Former Apple design chief Sir Jony Ive has revealed his latest project, a collaboration with British audio brand Linn to design a 50th anniversary edition of its Sondek LP12 turntable.
The luxury $60,000 record player is the first non-Apple hardware project Ive is known to have been involved in since he and four other colleagues left the company in 2019 to found the design firm LoveFrom.
The premium piece of audio technology features many of the classic hallmarks of an Ive-approved product, right down to the smoothed off aluminum edges, circular elements, and neutral, minimalist aesthetic.
Speaking to Fast Company, Ive said he had owned multiple Linn products over the years, explaining that “music has always been profoundly important to me.” He continued:
“So you can imagine, I think the first consequential music player that I designed was the first iPod, and that began a journey of multiple generations of iPod, and multiple AirPods and music accessories.

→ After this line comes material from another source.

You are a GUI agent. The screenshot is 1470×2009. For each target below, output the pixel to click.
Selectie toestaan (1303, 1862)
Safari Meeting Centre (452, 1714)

I feel really fortunate to have gone the full circle… so many years on from my first visit to the factory.”
Ive describes the LP12-50 as “a very gentle and modest project for us that was really motivated by our love and respect for Linn.” Indeed, according to Fast Company, LoveFrom completed the work pro bono, and has no contract or other financial arrangement with the company.
“There’s a substantial percentage of our work which we do purely for the love of doing it,” Ive told the website, which noted that the design firm relies on its longer-term contracts with the likes of Airbnb and Ferrari to make money.
Since leaving Apple to found LoveFrom, Ive and fellow designer Marc Newson have designed a typeface, an emblem for the coronation of King Charles III, and a red clown nose for British charity Comic Relief.
Apple said in 2019 that Ive would continue to be involved in design at Apple and that it would be one of LoveFrom’s primary clients. For example, Ive was reportedly involved in the creation of the 2021 iMac. It’s unknown whether LoveFrom has worked with Apple since, and the design firm tends to keep a low profile.